_Task brief_
Copy out, exactly as they appear, the lines starting with the one that contains "Go to next return" and going on through the one that contains "Action: 67,1239", including both.
____ Record list
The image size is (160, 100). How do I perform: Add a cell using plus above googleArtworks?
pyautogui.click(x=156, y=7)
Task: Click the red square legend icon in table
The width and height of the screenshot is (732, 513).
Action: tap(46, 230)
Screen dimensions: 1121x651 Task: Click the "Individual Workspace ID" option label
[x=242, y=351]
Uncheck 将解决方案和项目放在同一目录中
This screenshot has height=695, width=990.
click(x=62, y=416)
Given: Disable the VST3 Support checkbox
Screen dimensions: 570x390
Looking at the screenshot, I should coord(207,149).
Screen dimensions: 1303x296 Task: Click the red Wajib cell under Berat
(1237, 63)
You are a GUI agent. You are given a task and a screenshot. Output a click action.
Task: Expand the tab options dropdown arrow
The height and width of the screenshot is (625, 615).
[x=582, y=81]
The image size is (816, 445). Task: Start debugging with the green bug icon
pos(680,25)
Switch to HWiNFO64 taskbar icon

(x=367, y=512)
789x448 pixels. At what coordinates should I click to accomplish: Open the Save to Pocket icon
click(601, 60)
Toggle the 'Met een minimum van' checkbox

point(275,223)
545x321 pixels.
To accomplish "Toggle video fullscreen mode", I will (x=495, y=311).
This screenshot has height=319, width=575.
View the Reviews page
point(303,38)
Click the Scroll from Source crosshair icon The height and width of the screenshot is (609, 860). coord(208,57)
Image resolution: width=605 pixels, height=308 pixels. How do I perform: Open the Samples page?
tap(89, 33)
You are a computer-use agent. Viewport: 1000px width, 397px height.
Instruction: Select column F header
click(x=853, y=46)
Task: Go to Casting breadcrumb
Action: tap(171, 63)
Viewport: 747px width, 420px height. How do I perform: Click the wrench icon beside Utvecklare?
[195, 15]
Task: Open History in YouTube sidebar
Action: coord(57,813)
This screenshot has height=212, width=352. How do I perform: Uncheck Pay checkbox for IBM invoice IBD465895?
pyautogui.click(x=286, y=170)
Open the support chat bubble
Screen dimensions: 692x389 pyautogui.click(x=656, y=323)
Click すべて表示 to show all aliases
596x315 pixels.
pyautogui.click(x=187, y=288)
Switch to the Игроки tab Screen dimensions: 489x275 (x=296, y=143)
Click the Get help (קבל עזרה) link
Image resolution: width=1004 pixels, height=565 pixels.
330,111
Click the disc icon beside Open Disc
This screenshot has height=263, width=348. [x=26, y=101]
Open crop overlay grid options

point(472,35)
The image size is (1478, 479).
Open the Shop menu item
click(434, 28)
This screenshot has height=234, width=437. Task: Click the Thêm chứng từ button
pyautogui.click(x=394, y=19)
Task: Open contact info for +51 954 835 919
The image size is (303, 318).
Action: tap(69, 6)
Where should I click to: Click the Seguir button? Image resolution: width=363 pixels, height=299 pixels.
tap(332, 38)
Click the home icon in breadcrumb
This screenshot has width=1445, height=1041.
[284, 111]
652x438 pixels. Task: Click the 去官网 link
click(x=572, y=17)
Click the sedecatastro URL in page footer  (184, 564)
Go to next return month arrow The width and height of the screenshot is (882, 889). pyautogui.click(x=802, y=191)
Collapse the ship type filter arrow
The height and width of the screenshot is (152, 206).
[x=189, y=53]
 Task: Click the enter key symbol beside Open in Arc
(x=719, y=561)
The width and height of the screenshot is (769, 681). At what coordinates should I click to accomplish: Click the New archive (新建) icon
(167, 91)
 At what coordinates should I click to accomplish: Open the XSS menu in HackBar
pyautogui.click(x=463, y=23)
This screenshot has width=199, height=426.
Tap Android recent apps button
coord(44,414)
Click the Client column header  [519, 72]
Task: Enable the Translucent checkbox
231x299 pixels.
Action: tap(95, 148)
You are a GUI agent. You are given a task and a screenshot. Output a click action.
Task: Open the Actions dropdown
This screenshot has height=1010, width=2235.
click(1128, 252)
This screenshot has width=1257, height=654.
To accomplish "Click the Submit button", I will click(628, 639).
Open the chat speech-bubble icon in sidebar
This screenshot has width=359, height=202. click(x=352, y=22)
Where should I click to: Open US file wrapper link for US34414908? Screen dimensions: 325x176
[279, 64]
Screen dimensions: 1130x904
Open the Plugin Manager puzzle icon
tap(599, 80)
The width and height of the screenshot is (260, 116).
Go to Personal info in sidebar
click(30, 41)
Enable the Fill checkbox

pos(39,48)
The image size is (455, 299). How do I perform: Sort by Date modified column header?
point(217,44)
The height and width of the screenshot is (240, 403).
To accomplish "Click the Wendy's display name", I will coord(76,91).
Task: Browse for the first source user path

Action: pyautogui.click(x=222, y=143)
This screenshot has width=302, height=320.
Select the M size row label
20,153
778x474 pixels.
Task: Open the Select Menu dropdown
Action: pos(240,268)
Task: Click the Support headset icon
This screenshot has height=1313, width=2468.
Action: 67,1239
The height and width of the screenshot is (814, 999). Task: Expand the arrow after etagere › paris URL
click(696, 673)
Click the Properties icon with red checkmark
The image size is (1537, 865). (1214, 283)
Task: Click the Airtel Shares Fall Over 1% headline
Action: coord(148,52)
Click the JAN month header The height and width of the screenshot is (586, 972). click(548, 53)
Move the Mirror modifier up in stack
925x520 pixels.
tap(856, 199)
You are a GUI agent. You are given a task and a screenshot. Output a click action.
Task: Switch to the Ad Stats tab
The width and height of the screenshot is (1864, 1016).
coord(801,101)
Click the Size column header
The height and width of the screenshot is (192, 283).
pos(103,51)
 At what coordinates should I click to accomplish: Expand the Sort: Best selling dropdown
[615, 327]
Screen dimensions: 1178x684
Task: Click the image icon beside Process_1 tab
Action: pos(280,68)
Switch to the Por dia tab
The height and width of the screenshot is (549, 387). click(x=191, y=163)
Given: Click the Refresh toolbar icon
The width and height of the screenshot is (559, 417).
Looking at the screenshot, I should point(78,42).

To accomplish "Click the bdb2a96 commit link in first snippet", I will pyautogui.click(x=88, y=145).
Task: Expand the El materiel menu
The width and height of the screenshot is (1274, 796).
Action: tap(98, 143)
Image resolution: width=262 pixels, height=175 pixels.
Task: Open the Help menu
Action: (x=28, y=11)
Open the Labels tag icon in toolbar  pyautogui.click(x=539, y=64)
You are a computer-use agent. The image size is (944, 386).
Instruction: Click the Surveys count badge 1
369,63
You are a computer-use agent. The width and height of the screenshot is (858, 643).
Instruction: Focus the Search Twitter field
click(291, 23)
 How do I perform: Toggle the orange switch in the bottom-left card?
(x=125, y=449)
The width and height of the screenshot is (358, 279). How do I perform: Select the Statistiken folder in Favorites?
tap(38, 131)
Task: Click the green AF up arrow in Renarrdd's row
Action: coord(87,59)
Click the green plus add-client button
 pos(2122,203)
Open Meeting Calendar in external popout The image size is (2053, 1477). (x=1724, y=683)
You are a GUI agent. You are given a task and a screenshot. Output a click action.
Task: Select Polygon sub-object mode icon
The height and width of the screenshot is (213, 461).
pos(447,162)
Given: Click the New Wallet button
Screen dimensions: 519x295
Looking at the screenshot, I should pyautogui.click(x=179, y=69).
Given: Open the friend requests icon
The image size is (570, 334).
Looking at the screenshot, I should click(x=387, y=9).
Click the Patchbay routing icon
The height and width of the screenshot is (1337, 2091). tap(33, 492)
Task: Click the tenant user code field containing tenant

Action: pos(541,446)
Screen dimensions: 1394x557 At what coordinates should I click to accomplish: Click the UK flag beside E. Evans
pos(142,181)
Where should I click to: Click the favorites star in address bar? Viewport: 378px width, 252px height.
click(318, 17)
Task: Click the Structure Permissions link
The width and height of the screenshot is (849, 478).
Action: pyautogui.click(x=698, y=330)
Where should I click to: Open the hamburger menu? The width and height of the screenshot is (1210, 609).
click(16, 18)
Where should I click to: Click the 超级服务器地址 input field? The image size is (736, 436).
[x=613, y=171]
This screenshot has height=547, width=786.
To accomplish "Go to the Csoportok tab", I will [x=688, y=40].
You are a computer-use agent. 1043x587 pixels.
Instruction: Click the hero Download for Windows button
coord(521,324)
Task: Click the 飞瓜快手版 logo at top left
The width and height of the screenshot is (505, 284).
________
_Solution to the problem_
Go to next return month arrow The width and height of the screenshot is (882, 889). pyautogui.click(x=802, y=191)
Collapse the ship type filter arrow
The height and width of the screenshot is (152, 206).
[x=189, y=53]
 Task: Click the enter key symbol beside Open in Arc
(x=719, y=561)
The width and height of the screenshot is (769, 681). At what coordinates should I click to accomplish: Click the New archive (新建) icon
(167, 91)
 At what coordinates should I click to accomplish: Open the XSS menu in HackBar
pyautogui.click(x=463, y=23)
This screenshot has width=199, height=426.
Tap Android recent apps button
coord(44,414)
Click the Client column header  [519, 72]
Task: Enable the Translucent checkbox
231x299 pixels.
Action: tap(95, 148)
You are a GUI agent. You are given a task and a screenshot. Output a click action.
Task: Open the Actions dropdown
This screenshot has height=1010, width=2235.
click(1128, 252)
This screenshot has width=1257, height=654.
To accomplish "Click the Submit button", I will click(628, 639).
Open the chat speech-bubble icon in sidebar
This screenshot has width=359, height=202. click(x=352, y=22)
Where should I click to: Open US file wrapper link for US34414908? Screen dimensions: 325x176
[279, 64]
Screen dimensions: 1130x904
Open the Plugin Manager puzzle icon
tap(599, 80)
The width and height of the screenshot is (260, 116).
Go to Personal info in sidebar
click(30, 41)
Enable the Fill checkbox

pos(39,48)
The image size is (455, 299). How do I perform: Sort by Date modified column header?
point(217,44)
The height and width of the screenshot is (240, 403).
To accomplish "Click the Wendy's display name", I will coord(76,91).
Task: Browse for the first source user path

Action: pyautogui.click(x=222, y=143)
This screenshot has width=302, height=320.
Select the M size row label
20,153
778x474 pixels.
Task: Open the Select Menu dropdown
Action: pos(240,268)
Task: Click the Support headset icon
This screenshot has height=1313, width=2468.
Action: 67,1239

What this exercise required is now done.